Au fond de la scène, une immense bâche translucide dissimule les va-et-vient du père, homme vieillissant et taciturne, désormais incapable de tenir tête à ses propres enfants. Les élans du cœur se succèdent aux éclats de voix et chaque personnage est confronté à tous les autres tandis que le temps transforme l’espace de jeu.
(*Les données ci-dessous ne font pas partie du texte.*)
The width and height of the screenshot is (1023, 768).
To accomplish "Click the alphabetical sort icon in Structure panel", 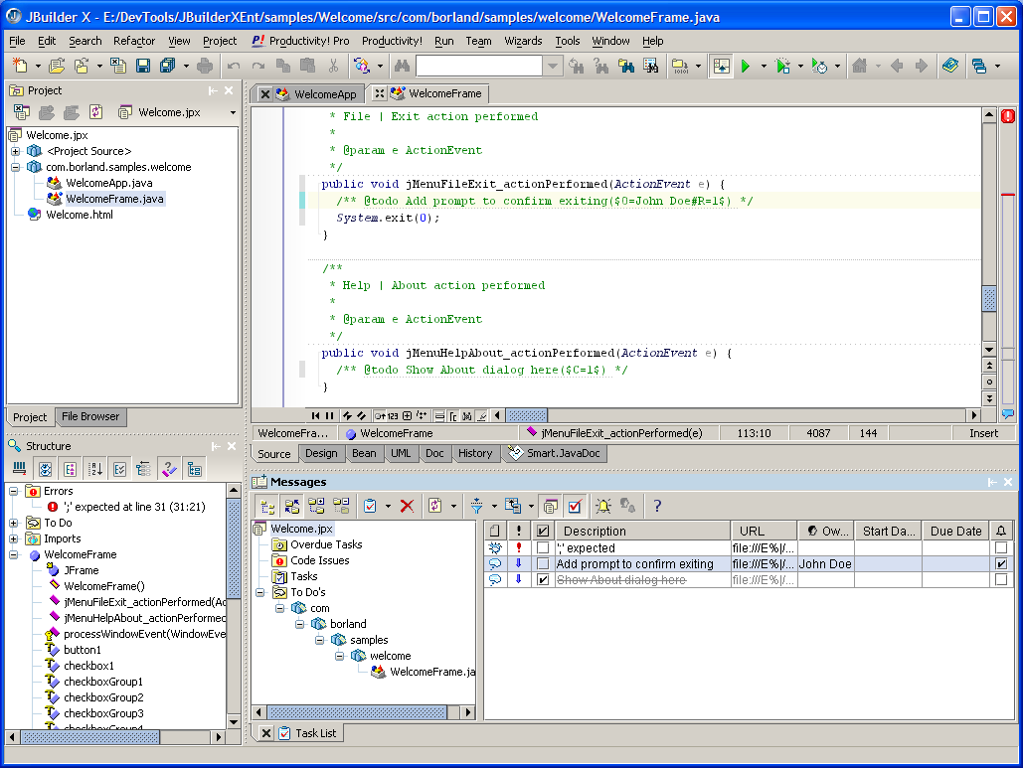I will (95, 469).
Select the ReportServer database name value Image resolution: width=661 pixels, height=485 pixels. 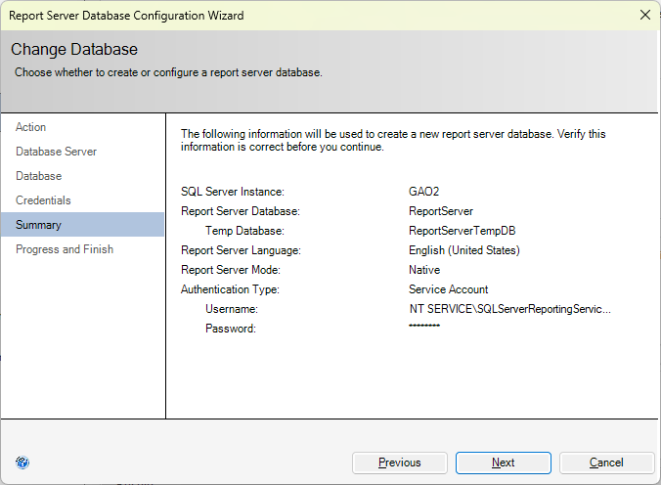(441, 211)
L’anamnèse que nous livre le bon docteur, dans cette modeste banlieue italienne est à la fois simple et réaliste. Les membres de la famille sont tous conscients de leur incapacité à faire face à leurs propres contradictions et surtout à leur grand besoin de communiquer, pour partager le deuil d’une mère disparue dans des circonstances que l’on découvrira très progressivement au long du spectacle.

Au fur et à mesure qu’ils parviennent à surmonter leurs angoisses et leurs peurs, ils se mettent à nu, autour de la structure mobile qui, elle aussi, se dépouille de ses pans et de ses volets métalliques, jusqu’à révéler son intérieur le plus intime.

La scénographie se dévoile progressivement : le fond de scène tombe sur une myriade d’éléments discrets et a priori neutres, jusqu’à ce qu’ils s’animent ou soient manipulés par les comédiens eux-mêmes, du brumisateur qui simule la pluie ou le brouillard de l’aube, à la projection d’images vidéo en prise directe sur scène.

La roulotte se fait tour à tour cabinet médical, chambre à coucher, penderie ou table de salle à manger… La modularité du décor ouvre l’imagination du spectateur qui est libre d’y transposer les lieux qui le touchent au mieux.

Les comédiens, affublés de t-shirts aux couleurs vives où apparaissent en inscription leurs rôles respectifs, jouent avec une fluidité complice dans cet espace inattendu et sans cesse réinventé.

La pièce, jouée à la Maison du Théâtre, était présentée au public pour la seconde fois et proposée dans le cadre du Festival Oups ! Le texte, écrit pour être joué en italien, est en effet implacable et cru, et révèle un réalisme à la fois drôle et humain. C’est d’ailleurs ce qu’a retenu la salle conquise et très réactive : une comédie jubilatoire qui met en abîme l’austérité et la folie de toutes les familles, à travers ses non-dits, ses engueulades, ses rêves de rédemption et ses peines partagées.